PROBLÈMES À RÉSOUDRE
**1.** Indiquez si chacune des affirmations suivantes concorde avec le texte sur le libre-échange, en répondant par oui ou par non et en citant fidèlement les mots du texte qui tranchent. (a) Les subventions américaines en faveur de l’énergie verte, des voitures électriques et des semi-conducteurs atteignent 465 milliards de dollars. (b) Ces subventions américaines sont versées quel que soit le lieu de production. (c) La France est présentée comme un pays de tradition libre-échangiste.
**2.** Renvoyez le passage du texte sur le libre-échange qui commence à « La crise sanitaire » et se termine à « en les recapitalisant. », sans y changer un seul mot.

TEXTE À LIRE
━━━━━━━━

21 janvier 2023

Le Coin des tendances – commerce international – vieillissement de la population

Il faut sauver le soldat « libre-échange » !

Après la Seconde Guerre mondiale, les États-Unis ont favorisé l’émergence d’un système de libre-échange régulé par le Fonds Monétaire International et donnant lieu à plusieurs accords commerciaux (GATT). Ce système a conduit à une intégration économique des pays occidentaux, avec les États-Unis, le Canada et les États d’Europe de l’Ouest. Le développement des échanges commerciaux a nourri la croissance des Trente glorieuses ; même un pays de tradition protectionniste comme la France y a souscrit pour son plus grand avantage. L’ouverture de la Chine au monde à partir de 1978 et la chute du Mur de Berlin en 1989 ont consacré la réussite du modèle libre-échangiste. Mis à mal depuis la crise financière de 2008/2009, ce modèle est depuis menacé avec la multiplication des conflits commerciaux et avec les mesures en faveur de l’environnement qui sont, bien souvent de nature protectionniste. Dans le cadre de la loi de lutte contre l’inflation, les États-Unis sont accusés de menacer l’industrie européenne en subventionnant leur propre industrie. Ces derniers estiment que l’Europe avec l’adoption d’une taxe carbone aux frontières et de son plan climat ne respectent pas non plus les règles de l’Organisation Mondiale du Commerce. Plusieurs aides européennes en faveur de la transition énergétique sont ainsi dans le collimateur des Américains. La Chine est, par ailleurs, au cœur des préoccupations des Occidentaux en raison des subventions accordées à certaines activités et aux restrictions commerciales prises récemment par les autorités.

Le pli de l’interventionnisme

La crise sanitaire qui a amené les États à s’impliquer fortement dans la vie économique de leur pays, a levé quelques interdits. Si depuis les années 1980, les aides aux entreprises étaient jugées contraire au droit de la concurrence et au droit international, il en est autrement depuis 2019. Les gouvernements ont décidé de venir en aide aux entreprises en leur garantissant des prêts, en les subventionnant ou en les recapitalisant.

Les plans de relance de part et d’autre de l’Atlantique visaient avant tout à faciliter le redémarrage des entreprises des zones économiques en question. Ces deux dernières années, les États-Unis ont adopté des subventions en faveur de l’énergie verte, des voitures électriques et des semi-conducteurs pour un montant global de 465 milliards de dollars. Ces subventions sont conditionnées à la localisation de la production sur le territoire américain. Compte tenu des coûts des entreprises des États européens, coûts accrus par la hausse des prix de l’énergie, les gouvernements de l’Union craignent une accélération des délocalisations en faveur des États-Unis ou de la Chine. Les exportations sont de plus en plus soumises à des restrictions que soit à des fins sanitaires ou au nom de la sécurité nationale. Les autorités américaines limitent ainsi les exportations des microprocesseurs haut de gamme vers la Chine.

━━━━━━━━

DONNÉES FOURNIES
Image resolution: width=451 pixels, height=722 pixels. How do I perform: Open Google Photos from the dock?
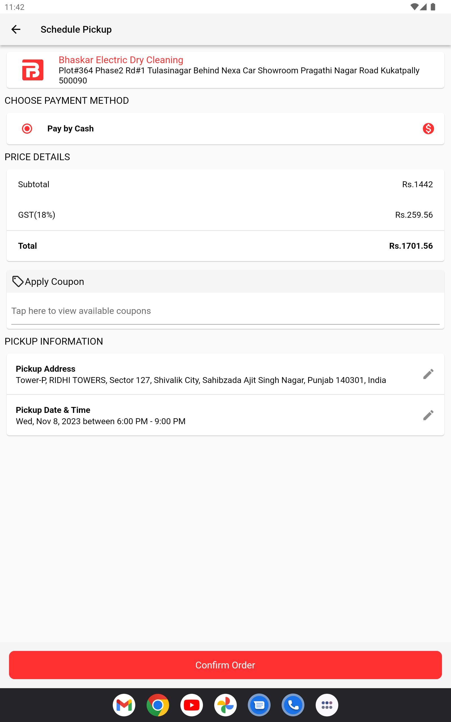click(x=225, y=705)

━━━━━━━━

RÉSULTATS PAR TÂCHE
**1.**
(a) Oui : « pour un montant global de 465 milliards de dollars ».
(b) Non : « Ces subventions sont conditionnées à la localisation de la production sur le territoire américain. »
(c) Non : « même un pays de tradition protectionniste comme la France y a souscrit ».

**2.**
La crise sanitaire qui a amené les États à s’impliquer fortement dans la vie économique de leur pays, a levé quelques interdits. Si depuis les années 1980, les aides aux entreprises étaient jugées contraire au droit de la concurrence et au droit international, il en est autrement depuis 2019. Les gouvernements ont décidé de venir en aide aux entreprises en leur garantissant des prêts, en les subventionnant ou en les recapitalisant.